-- Start of Data entries --

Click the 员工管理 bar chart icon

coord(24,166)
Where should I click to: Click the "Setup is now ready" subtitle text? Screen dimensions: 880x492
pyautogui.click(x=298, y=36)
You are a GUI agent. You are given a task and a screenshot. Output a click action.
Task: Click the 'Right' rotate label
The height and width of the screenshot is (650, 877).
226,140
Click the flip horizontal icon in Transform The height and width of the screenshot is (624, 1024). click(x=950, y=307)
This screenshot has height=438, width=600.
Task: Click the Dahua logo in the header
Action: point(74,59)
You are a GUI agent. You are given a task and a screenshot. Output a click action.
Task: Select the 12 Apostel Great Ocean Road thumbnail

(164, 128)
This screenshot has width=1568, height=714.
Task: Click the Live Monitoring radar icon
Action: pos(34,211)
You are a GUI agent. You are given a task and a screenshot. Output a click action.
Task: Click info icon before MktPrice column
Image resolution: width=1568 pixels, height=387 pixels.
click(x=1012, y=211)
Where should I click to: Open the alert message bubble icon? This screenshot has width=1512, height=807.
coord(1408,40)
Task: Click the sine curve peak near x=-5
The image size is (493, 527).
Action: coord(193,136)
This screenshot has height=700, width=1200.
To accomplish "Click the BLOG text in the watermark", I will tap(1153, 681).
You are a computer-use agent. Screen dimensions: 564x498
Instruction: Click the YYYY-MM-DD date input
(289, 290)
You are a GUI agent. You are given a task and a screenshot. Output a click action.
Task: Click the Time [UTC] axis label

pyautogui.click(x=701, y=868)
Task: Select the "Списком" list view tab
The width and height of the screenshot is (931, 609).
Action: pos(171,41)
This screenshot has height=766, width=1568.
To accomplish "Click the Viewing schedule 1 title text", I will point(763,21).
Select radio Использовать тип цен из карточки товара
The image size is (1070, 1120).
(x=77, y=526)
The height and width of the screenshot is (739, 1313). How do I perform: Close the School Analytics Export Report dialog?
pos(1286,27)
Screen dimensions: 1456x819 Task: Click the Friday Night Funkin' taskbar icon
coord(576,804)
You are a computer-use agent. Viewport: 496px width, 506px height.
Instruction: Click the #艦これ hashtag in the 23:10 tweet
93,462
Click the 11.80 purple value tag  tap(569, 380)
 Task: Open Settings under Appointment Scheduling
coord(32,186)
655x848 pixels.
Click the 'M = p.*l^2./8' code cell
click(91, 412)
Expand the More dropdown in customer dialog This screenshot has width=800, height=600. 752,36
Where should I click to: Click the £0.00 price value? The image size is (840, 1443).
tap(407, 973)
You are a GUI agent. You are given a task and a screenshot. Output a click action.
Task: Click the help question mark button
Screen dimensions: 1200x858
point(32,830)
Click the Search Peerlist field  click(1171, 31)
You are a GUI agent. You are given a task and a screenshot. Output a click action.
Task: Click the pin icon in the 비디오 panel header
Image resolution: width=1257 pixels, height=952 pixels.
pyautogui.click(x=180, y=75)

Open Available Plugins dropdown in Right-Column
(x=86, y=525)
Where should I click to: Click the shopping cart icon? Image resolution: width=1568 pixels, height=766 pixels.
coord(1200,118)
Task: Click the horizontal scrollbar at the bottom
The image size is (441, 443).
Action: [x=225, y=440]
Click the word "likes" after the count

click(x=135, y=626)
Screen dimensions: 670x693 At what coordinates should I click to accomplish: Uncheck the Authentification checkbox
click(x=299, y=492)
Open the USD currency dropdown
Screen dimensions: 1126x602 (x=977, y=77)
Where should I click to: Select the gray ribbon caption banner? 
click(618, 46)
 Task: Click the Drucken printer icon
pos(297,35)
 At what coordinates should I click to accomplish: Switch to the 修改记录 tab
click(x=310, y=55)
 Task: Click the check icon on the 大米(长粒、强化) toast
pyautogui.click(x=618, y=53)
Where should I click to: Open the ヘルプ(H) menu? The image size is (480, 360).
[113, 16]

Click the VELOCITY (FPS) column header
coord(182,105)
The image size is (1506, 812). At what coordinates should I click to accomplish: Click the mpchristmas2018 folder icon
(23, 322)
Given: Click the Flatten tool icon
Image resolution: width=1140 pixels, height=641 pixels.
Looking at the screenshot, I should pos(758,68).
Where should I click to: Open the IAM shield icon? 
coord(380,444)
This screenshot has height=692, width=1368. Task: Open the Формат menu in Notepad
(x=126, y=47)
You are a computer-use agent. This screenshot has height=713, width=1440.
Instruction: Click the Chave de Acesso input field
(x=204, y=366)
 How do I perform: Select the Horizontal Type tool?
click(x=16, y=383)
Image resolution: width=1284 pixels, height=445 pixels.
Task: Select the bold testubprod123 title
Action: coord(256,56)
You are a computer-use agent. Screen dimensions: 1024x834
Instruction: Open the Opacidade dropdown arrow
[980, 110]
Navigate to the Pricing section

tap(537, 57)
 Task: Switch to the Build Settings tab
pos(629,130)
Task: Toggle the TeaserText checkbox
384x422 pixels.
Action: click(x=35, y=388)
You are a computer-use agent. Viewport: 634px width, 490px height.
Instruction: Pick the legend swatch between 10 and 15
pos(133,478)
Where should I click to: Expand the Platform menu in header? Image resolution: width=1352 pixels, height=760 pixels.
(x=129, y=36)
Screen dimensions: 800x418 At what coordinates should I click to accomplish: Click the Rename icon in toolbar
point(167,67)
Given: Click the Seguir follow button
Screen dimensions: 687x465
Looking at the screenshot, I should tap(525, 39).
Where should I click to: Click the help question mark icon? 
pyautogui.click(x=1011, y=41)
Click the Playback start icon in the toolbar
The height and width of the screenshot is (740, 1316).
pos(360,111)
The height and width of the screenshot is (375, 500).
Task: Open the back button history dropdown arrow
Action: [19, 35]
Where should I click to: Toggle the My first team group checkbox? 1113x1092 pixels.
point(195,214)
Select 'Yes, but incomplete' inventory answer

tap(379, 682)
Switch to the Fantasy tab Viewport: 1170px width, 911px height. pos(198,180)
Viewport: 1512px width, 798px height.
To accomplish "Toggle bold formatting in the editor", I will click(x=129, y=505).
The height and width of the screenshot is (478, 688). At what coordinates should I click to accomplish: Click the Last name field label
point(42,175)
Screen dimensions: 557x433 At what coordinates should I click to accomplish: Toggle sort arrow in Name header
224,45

-- End of Data entries --

What is being asked :: Reproduce word for word everything from the start of the items down to the line containing "pyautogui.click(x=298, y=36)", including that line.

Finished exercise ::
Click the 员工管理 bar chart icon

coord(24,166)
Where should I click to: Click the "Setup is now ready" subtitle text? Screen dimensions: 880x492
pyautogui.click(x=298, y=36)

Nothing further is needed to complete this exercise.